Petit détour littéraire qui, ne vous inquiétez pas amis lecteurs, va nous entraîner sur des pistes moins fréquentables pleines de détrousseurs de cadavres . Je viens de terminer la lecture d’un roman formidable, à mi-chemin entre le thriller et le récit historique. Il s’agit d’IMPERIUM, de Robert Harris. Avant de plus vous en parler, quelques mots d’abord sur le Harris en question, qu’il ne faut pas confondre Thomas Harris, le créateur d’Hannibal Lecter et de ses spécialités culinaires. Robert Harris est un de mes auteurs préférés; c’est un historien britannique à qui on doit un paquet d’excellents thrillers , souvent à saveur historique. Je tiens pour son chef-d’œuvre FATHERLAND, un de ses tous premiers livres. Fatherland appartient à un sous-genre que les anglophones appellent «What If» et les français, à ce qu’en m’en dit Robert Aird, le «uchronique». On pourrait aussi utiliser bêtement le terme de politique –fiction. Dans ce genre romanesque, l’histoire (celle avec un petit h), se passe dans une Histoire (avec un grand H) réécrite différemment. Ainsi, dans Fatherland, on assiste à une enquête policière qui se déroule dans l’Allemagne de 1946, mais une Allemagne où Hitler aurait gagné la guerre et attend, triomphal, la visite de politesse du président américain, un dénommé Kennedy, ou plus précisément, Joseph Kennedy, le père des autres. Comme vous le voyez, c’est déjà tout un programme.
Robert Harris a aussi décrit le retour du Stalinisme dans «Archange», ou encore les journées qui ont mené à l’éruption du Vésuve dans «Pompéi»; si vous avez vu le film «The ghost writer» avec Pierce Brosnan, sachez que c’était aussi basé sur un de ses romans. Tout récemment il en a publié un nouveau tournant cette fois autour de l’Affaire Dreyfus, que je n’ai pas eu le plaisir encore de lire.

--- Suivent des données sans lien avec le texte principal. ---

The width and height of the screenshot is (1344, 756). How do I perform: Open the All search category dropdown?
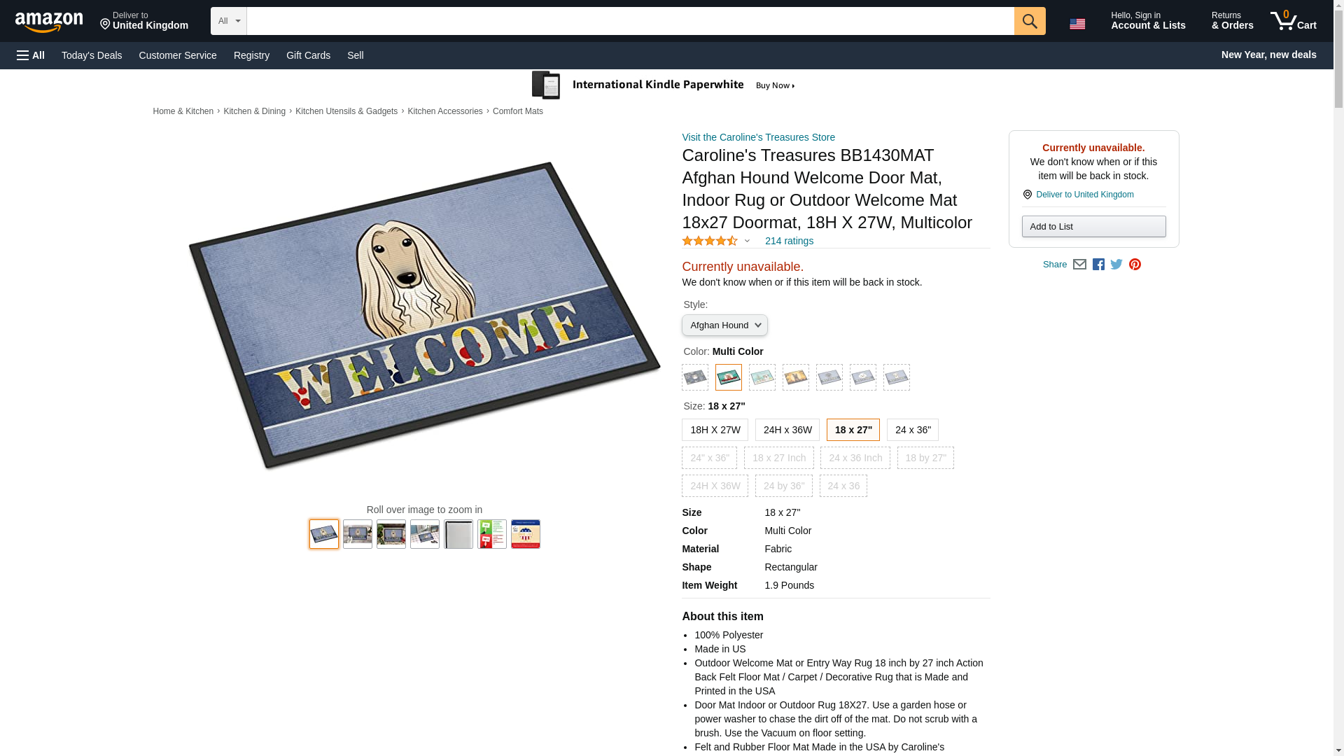coord(228,21)
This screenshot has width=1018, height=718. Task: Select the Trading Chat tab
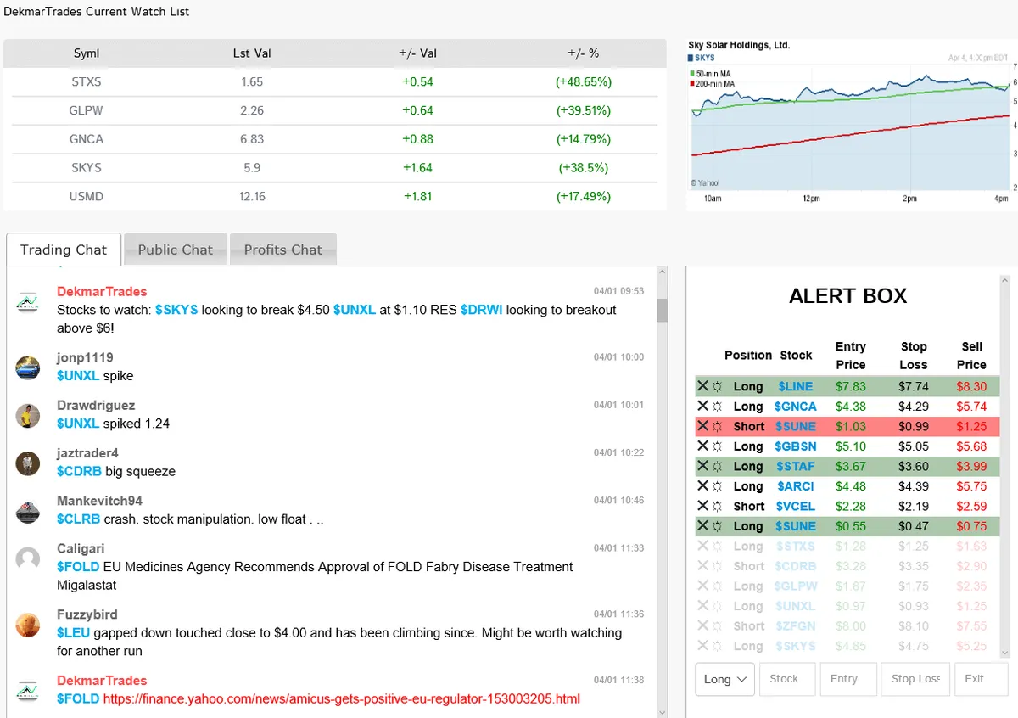pyautogui.click(x=64, y=250)

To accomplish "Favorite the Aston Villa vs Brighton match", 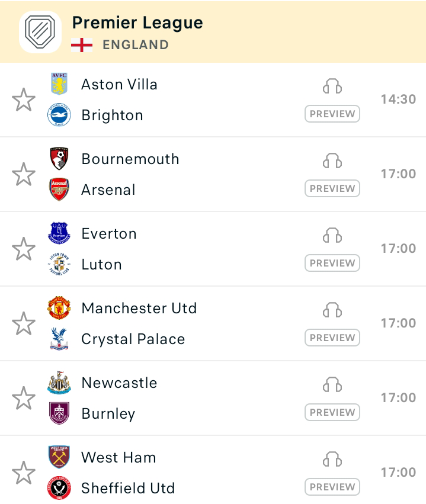I will (x=24, y=99).
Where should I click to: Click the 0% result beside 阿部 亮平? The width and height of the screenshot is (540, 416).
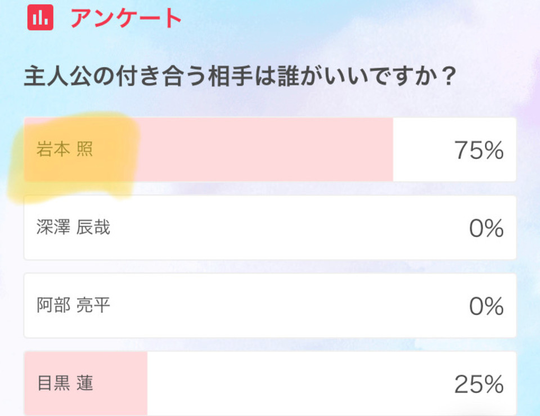486,306
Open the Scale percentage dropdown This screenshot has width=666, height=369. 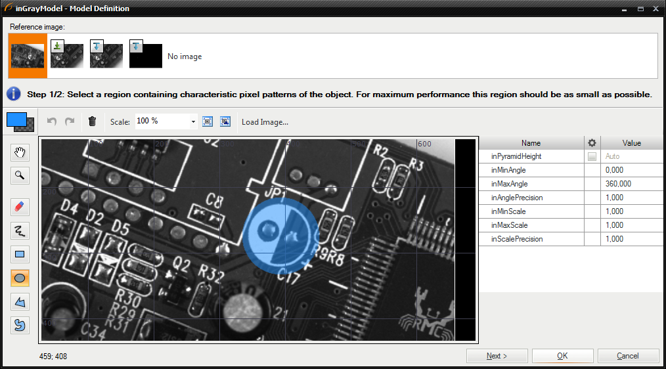(193, 121)
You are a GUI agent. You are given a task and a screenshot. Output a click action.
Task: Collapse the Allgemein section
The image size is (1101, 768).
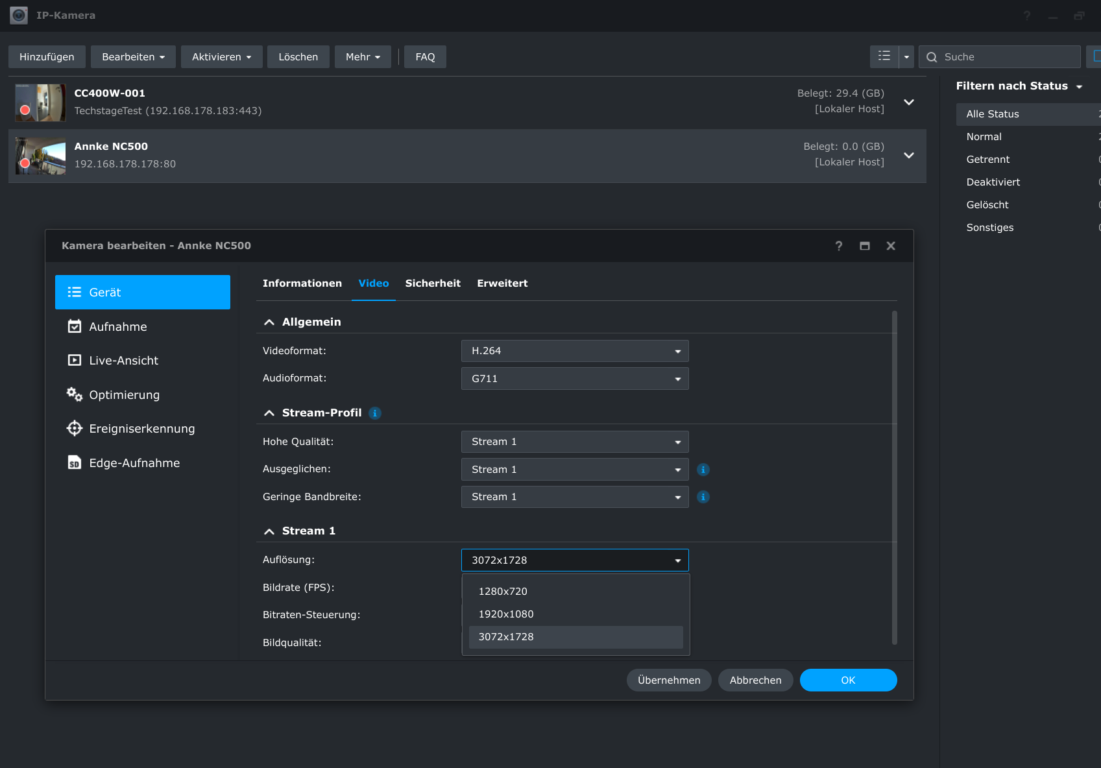[x=269, y=322]
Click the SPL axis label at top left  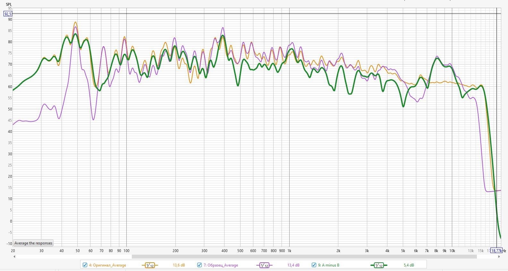tap(9, 4)
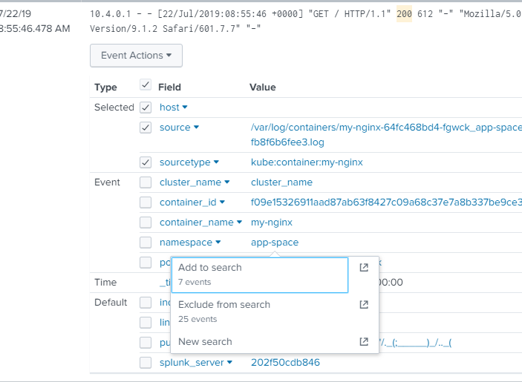This screenshot has width=522, height=382.
Task: Open 'New search' in new tab icon
Action: pyautogui.click(x=364, y=342)
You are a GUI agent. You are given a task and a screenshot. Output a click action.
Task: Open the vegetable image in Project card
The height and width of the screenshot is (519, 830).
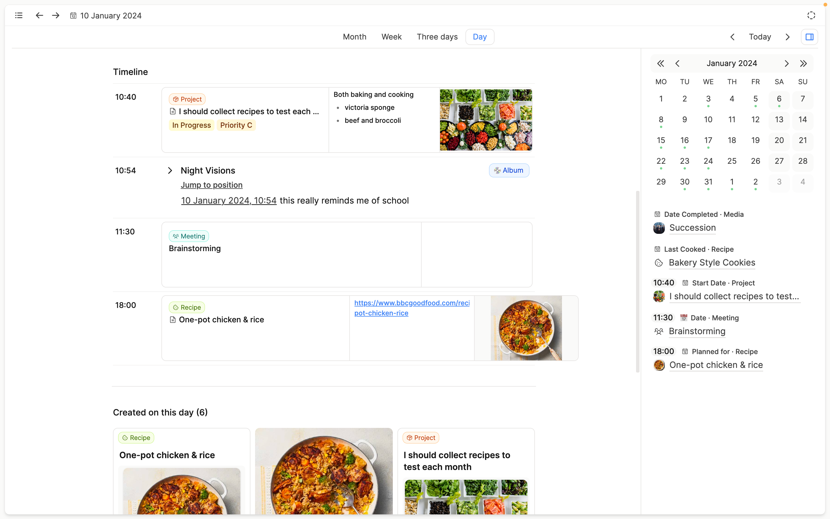point(486,120)
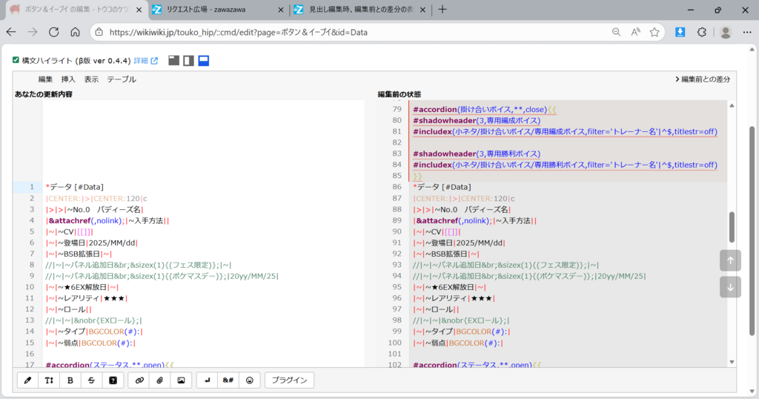Expand the 編集前との差分 panel
The width and height of the screenshot is (759, 399).
702,79
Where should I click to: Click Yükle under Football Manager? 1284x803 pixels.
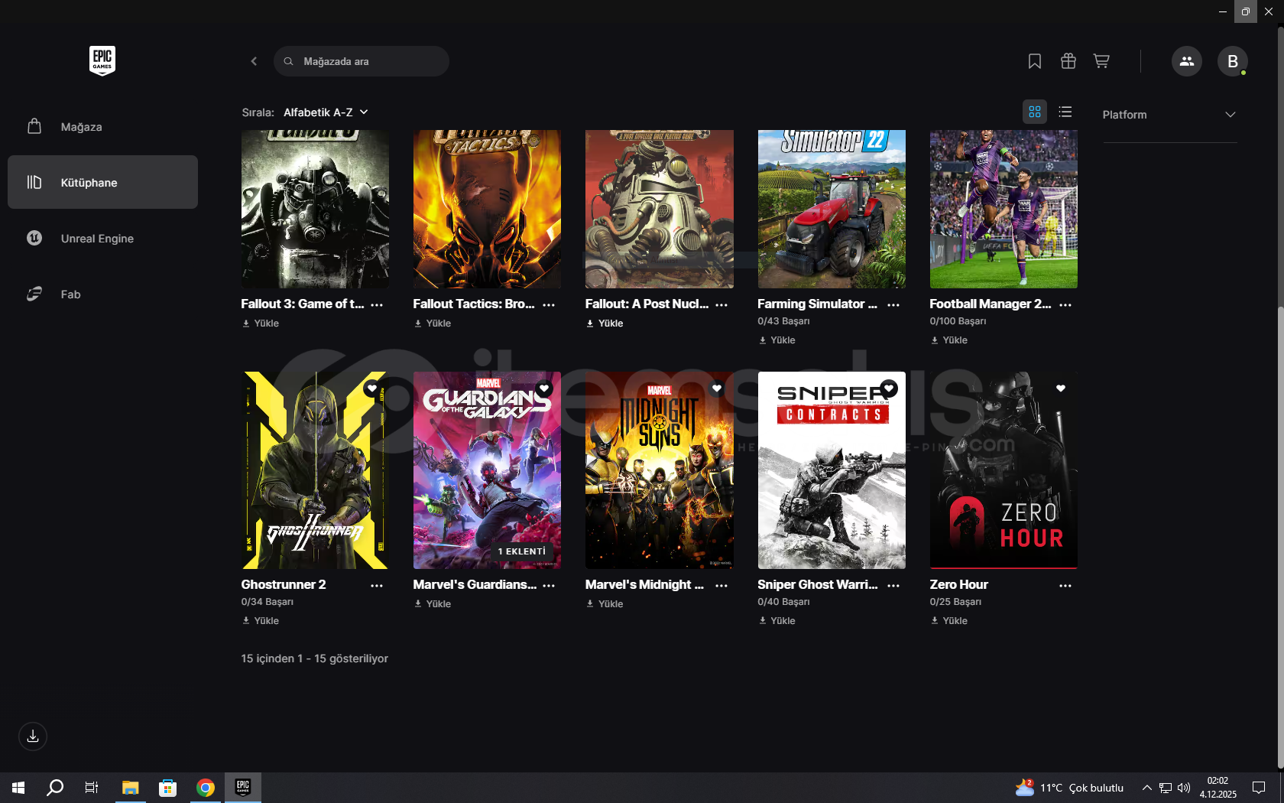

Mais revenons à IMPERIUM. Le livre décrit la longue montée du célèbre Cicéron vers le pouvoir . Les magouilles auxquels sont mêlés les Catilina, Pompée, César et Cicéron sont passionnantes et n’ont rien à envier aux bassesses qu’on peut commencer à apercevoir dans l’actuelle campagne électorale québécoise. La vie de Cicéron nous est racontée par Tiron, son esclave, un personnage qui a réellement existé. Non seulement a-t-il existé, mais j’ai appris en lisant ce livre 2 trucs qui m’ont proprement stupéfié. D’abord, saviez-vous (en tout cas, moi, je ne le savais pas) que la sténographie n’a pas été inventée par une obscure secrétaire américaine du siècle dernier, mais bien par le Tiron en question, qui avait mis au point cette méthode pour arriver à noter les logorrhées qu’étaient les discours de son maître. L’autre chose que j’ai apprise, ou pour être plus précise, l’autre double chose que j’ai apprise, c’est que Tiron avait aussi inventé l’esperluette ;et c’est là que tout le monde, sauf moi- – mais c’est tout récent- tout le monde, donc, s’exclame : «C’est quoi, l’esperluette ?», Et bien chers lecteurs, l’esperluette, c’est ce qui a fait le succès de Brault & Martineau et leurs meubles : l’esperluette, c’est la patente à gosse (nom que je donnais à la chose jusqu’à ma lecture d’IMPERIUM) entre Brault et Martineau. À mon avis c’est d’ailleurs ce qu’il y a de plus original dans leur commerce, mais bon…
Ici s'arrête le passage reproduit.